## About this task
Transcribe the records that follow exactly. Skip the pictures.

───── Material provided

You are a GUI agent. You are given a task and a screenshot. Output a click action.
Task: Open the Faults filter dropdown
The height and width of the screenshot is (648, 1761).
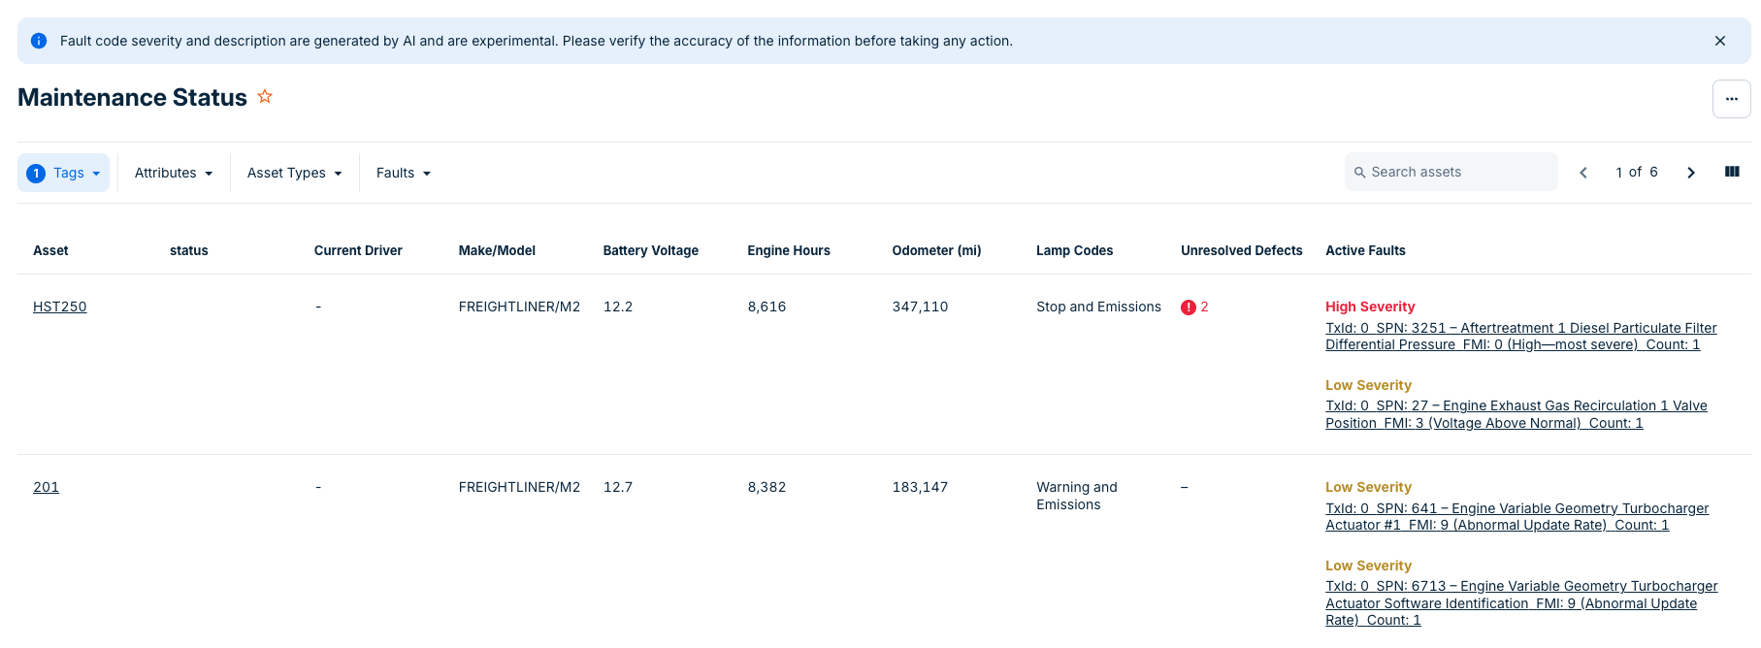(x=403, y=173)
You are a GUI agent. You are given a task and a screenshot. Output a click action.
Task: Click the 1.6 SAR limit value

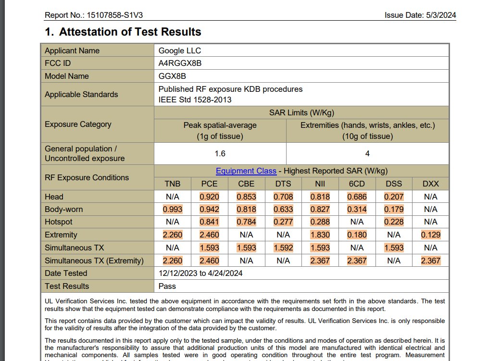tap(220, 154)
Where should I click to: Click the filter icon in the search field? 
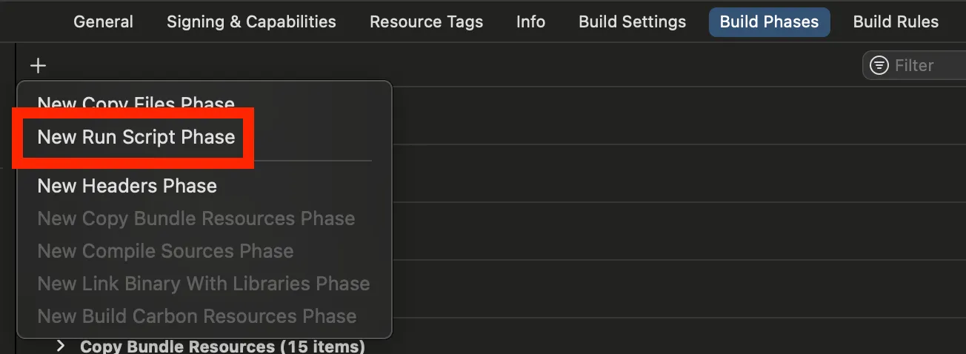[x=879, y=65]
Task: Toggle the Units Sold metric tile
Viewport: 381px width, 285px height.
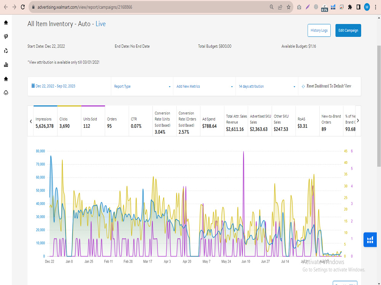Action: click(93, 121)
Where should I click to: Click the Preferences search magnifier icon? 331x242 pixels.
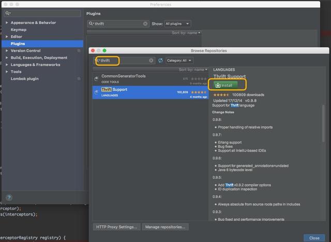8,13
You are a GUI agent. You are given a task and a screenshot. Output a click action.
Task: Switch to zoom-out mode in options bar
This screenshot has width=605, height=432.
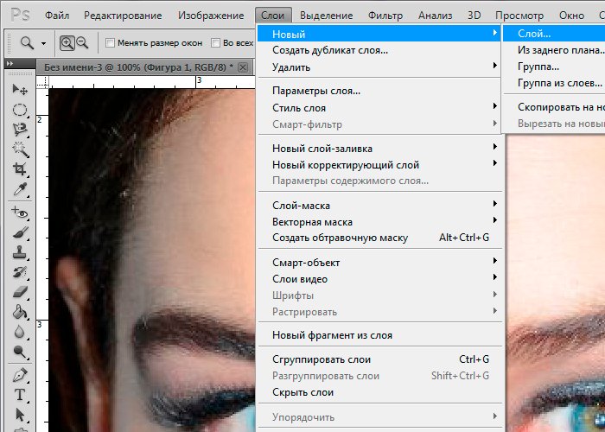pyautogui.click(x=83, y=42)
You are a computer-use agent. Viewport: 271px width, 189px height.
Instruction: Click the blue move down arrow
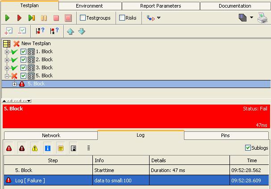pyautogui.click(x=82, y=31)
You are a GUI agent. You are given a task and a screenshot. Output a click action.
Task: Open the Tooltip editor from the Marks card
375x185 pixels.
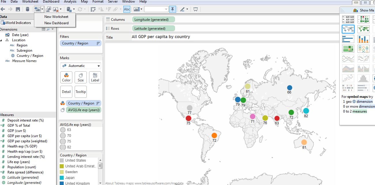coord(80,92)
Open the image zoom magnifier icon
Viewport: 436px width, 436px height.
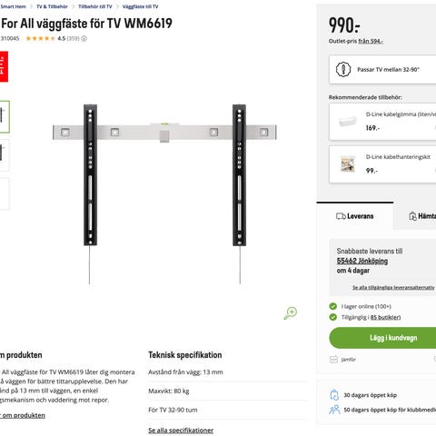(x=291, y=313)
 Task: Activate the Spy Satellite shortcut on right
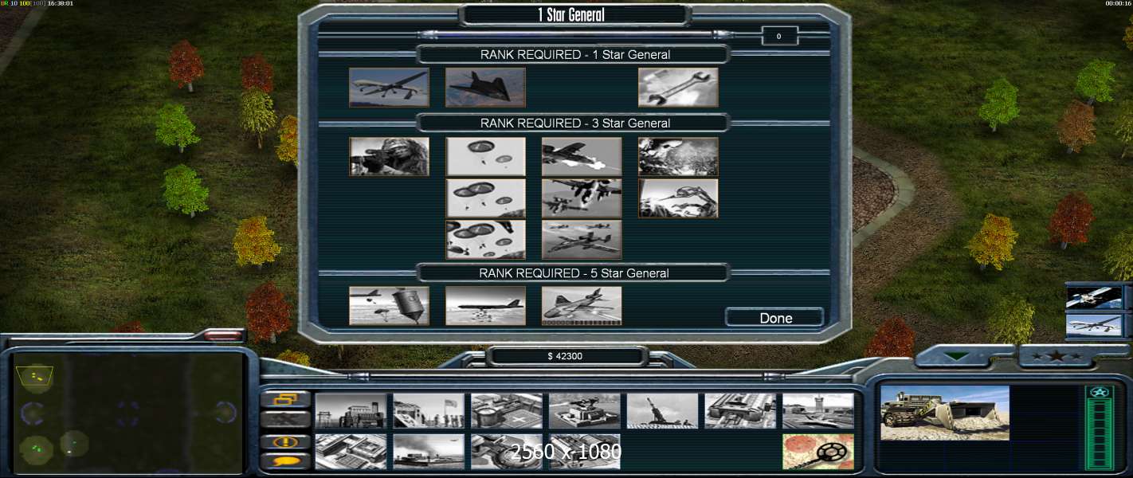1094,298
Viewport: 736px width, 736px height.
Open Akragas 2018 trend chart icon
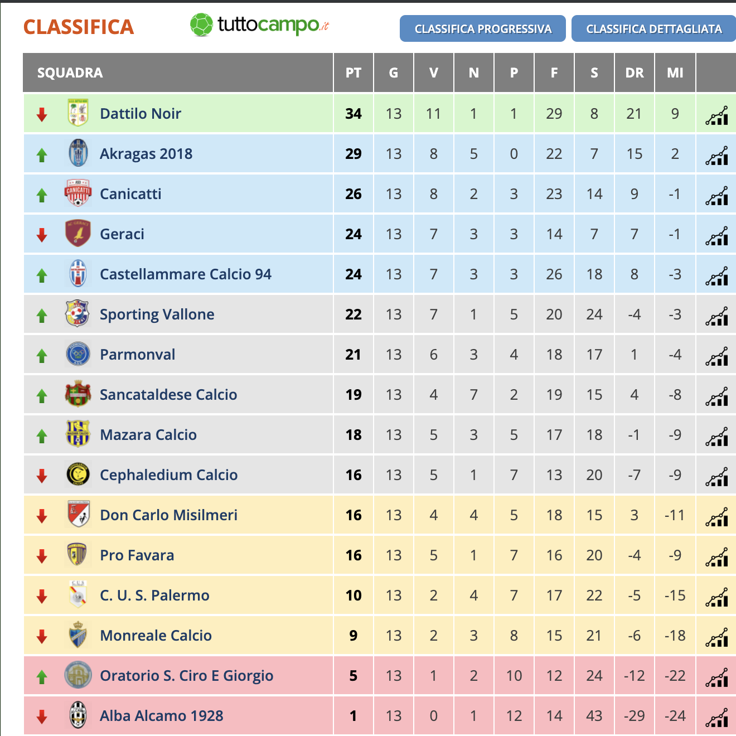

──────────

## Result
You are a GUI agent. You are given a task and a screenshot. Output a click action.
Task: Open the Faults filter dropdown
The height and width of the screenshot is (648, 1761).
(x=403, y=173)
You are a GUI agent. You are given a task and a screenshot. Output a click action.
Task: Click the 1.6 SAR limit value

tap(220, 154)
Where should I click to: Click the filter icon in the search field? 
[x=879, y=65]
Task: Toggle the Units Sold metric tile
Viewport: 381px width, 285px height.
Action: click(93, 121)
Where should I click to: Click the Preferences search magnifier icon? 331x242 pixels.
8,13
You are a GUI agent. You are given a task and a screenshot. Output a click action.
Task: Switch to zoom-out mode in options bar
This screenshot has width=605, height=432.
pyautogui.click(x=83, y=42)
You are a computer-use agent. Viewport: 271px width, 189px height.
Instruction: Click the blue move down arrow
pyautogui.click(x=82, y=31)
You are a GUI agent. You are given a task and a screenshot. Output a click action.
Task: Open the Tooltip editor from the Marks card
375x185 pixels.
coord(80,92)
Open the image zoom magnifier icon
Viewport: 436px width, 436px height.
(x=291, y=313)
 Task: Activate the Spy Satellite shortcut on right
1094,298
Viewport: 736px width, 736px height.
Open Akragas 2018 trend chart icon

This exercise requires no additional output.